Welche Anforderungen sollen der Entwicklung neuer Produkte und Dienstleistungen zugrundegelegt werden?
Welche Kundengruppen sollen bedient werden?
Welche Kriterien sollen dem Aufbau neuer Märkte zugrundegelegt werden?
Welche Bedeutung haben für die Kunden des Unternehmens Preis, Qualität und Service?
Wo liegen die Stärken/ Schwächen gegenüber der Konkurrenz?
Welchen Risiken/ Chancen bietet der Markt?
Welche Erwartungen haben die Kapitalgeber?
Die einzelnen Interviews mit dem Top Management und den ausgewählten Schlüsselpersonen werden im dritten Schritt vom Projektteam ausgewertet und in einem Katalog aus strategischen Zielen aufbereitet. Dabei sollte der Katalog die wichtigsten strategischen Ziele und Kennzahlen in einer Rangfolge enthalten. Oftmals besteht bereits an dieser Stelle schon ein weiterer wichtiger Abstimmungsbedarf bezüglich der Prioritäten bei den strategischen Zielen. Zudem ist es sinnvoll im Protokollbogen Zitate der befragten Personen aufzunehmen, um die Ziele und Kennzahlen noch besser zu erläutern und für die gemeinsamen Workshops zu visualisieren.[79]

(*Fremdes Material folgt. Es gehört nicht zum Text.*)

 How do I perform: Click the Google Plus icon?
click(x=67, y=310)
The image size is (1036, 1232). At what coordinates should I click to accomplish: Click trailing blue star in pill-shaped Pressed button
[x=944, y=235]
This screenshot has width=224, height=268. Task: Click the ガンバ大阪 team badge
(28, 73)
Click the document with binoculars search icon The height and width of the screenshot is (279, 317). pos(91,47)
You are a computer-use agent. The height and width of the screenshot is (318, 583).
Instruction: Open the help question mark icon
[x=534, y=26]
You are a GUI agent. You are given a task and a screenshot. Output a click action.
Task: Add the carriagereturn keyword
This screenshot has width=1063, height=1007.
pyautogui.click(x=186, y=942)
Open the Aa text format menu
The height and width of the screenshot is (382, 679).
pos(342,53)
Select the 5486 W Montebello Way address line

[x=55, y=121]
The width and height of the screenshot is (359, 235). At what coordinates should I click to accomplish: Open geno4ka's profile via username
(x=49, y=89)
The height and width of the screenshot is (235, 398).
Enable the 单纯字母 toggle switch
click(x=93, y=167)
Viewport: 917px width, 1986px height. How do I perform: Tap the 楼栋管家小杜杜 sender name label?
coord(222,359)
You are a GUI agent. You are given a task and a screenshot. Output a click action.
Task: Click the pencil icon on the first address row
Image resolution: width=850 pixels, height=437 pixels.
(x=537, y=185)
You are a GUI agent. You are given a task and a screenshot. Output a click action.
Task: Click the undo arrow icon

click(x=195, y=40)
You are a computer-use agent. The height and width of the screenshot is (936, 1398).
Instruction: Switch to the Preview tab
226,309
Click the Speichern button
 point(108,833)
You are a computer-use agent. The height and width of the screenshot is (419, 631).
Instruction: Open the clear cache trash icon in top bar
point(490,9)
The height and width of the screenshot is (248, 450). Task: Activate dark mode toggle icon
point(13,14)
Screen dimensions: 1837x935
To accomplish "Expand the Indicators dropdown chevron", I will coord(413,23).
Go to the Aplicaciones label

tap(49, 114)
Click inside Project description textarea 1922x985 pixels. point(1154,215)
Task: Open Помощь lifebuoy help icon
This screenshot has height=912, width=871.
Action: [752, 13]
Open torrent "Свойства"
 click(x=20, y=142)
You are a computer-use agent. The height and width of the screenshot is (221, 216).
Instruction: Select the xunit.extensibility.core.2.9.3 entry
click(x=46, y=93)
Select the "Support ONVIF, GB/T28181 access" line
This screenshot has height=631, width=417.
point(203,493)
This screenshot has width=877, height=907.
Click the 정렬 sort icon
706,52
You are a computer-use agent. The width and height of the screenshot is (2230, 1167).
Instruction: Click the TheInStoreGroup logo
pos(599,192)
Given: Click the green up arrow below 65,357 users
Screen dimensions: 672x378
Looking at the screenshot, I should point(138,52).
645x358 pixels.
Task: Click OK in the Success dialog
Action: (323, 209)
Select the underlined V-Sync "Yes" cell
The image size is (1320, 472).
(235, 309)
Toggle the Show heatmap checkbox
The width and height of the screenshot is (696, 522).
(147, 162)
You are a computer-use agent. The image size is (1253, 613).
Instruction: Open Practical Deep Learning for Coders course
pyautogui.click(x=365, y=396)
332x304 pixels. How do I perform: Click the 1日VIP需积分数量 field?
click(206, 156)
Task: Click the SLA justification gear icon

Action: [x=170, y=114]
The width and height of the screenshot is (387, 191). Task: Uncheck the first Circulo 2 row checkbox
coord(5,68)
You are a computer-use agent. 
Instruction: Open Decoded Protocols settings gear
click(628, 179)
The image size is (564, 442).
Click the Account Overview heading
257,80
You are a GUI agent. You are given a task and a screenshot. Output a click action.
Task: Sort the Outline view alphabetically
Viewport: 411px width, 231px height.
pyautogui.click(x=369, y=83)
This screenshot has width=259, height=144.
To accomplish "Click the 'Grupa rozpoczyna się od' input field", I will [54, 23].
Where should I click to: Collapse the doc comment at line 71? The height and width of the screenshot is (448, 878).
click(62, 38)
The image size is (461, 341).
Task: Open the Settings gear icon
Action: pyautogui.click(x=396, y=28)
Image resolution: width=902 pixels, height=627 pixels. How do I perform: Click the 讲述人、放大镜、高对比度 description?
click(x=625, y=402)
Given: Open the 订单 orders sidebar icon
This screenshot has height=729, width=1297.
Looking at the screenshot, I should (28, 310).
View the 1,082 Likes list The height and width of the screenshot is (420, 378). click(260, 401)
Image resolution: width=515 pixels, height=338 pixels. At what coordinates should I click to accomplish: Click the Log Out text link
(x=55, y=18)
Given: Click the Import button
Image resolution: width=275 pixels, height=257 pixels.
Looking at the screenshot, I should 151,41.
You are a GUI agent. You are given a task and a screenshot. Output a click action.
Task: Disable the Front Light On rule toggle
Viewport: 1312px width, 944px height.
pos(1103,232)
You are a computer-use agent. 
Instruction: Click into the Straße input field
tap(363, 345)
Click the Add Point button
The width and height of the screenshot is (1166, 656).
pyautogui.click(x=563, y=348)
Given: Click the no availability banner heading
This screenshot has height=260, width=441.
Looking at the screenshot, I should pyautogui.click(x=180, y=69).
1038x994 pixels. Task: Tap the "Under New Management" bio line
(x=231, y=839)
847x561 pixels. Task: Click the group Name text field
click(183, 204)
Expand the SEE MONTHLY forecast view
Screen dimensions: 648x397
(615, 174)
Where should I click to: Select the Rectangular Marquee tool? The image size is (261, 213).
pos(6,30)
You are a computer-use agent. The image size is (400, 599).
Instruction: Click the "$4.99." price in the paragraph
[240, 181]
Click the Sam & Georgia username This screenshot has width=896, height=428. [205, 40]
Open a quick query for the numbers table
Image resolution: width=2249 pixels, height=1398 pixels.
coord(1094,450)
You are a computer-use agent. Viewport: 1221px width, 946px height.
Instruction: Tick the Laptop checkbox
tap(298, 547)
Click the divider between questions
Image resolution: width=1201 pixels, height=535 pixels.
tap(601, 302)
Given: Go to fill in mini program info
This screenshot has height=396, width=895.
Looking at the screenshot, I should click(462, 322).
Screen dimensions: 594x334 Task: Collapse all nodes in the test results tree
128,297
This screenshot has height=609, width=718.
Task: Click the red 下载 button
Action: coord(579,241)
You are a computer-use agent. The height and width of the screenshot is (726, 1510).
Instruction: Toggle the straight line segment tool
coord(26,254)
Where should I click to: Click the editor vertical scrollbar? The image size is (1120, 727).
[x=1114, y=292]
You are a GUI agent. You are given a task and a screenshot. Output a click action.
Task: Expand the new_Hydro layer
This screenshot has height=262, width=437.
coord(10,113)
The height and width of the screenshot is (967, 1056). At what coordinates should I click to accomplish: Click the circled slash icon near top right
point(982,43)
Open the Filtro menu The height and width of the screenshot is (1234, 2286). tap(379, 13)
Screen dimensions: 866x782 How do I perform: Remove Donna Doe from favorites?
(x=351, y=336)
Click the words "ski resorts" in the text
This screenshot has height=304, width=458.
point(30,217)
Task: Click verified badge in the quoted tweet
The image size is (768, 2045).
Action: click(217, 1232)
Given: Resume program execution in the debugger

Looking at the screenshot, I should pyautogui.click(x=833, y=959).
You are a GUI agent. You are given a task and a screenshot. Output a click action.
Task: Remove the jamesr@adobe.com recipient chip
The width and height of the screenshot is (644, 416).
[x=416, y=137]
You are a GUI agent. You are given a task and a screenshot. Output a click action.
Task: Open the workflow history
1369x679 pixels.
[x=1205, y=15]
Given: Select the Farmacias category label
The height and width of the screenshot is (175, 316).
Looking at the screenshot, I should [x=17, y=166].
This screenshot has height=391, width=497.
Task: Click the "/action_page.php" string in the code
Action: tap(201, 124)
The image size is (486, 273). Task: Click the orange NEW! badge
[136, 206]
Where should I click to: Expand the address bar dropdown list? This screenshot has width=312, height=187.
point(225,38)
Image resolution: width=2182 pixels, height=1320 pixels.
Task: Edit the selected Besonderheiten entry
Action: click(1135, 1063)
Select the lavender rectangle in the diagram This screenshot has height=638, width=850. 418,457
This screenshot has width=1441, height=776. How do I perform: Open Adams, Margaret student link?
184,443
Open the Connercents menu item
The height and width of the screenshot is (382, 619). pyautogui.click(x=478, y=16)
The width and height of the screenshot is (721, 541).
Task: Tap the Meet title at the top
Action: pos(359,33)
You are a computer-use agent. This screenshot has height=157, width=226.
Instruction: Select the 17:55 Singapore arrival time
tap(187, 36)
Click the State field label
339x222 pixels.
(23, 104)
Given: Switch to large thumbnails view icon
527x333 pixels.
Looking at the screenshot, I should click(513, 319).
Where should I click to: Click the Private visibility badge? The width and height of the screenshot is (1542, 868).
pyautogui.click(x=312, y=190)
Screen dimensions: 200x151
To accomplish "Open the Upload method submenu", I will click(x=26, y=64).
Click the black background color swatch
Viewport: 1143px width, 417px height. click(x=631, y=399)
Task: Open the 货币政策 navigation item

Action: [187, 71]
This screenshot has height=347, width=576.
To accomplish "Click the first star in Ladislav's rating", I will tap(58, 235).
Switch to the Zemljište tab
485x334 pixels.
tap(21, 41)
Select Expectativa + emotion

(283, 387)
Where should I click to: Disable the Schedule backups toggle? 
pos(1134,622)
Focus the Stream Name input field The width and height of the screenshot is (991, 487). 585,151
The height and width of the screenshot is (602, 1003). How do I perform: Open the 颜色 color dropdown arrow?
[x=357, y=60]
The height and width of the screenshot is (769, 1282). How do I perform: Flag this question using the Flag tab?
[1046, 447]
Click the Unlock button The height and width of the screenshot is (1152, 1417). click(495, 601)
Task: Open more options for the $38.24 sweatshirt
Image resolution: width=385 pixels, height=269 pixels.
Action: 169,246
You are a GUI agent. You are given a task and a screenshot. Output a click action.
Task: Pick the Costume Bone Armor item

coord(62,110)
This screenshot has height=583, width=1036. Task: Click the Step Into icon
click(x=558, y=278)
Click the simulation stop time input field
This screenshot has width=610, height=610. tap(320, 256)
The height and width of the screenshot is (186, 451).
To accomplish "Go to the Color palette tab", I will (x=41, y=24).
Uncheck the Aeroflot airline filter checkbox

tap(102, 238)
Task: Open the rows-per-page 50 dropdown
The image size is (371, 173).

Im vierten Schritt folgt dann die Identifikation und die Erarbeitung der Strategie entsprechend den Anforderungen des Marktes, des Unternehmensumfeldes und der Stärken und Schwächen des Unternehmens.[80] Hierfür gibt es eine große Anzahl von Instrumenten. Zu diesen Instrumenten gehören u.a. ABC-Analysen, Portfolio-Betrachtungen, Lebenszyklusanalysen, Konkurrenzanalysen, Wertkettenanalysen, Analysen der Kernkompetenzen, SWOT-Analysen, usw..[81]
Zur Bestimmung der strategischen Stoßrichtung hat sich insbesondere die SWOT-Analyse (strenght, weakness, opportunity, threat) als eines der wichtigsten...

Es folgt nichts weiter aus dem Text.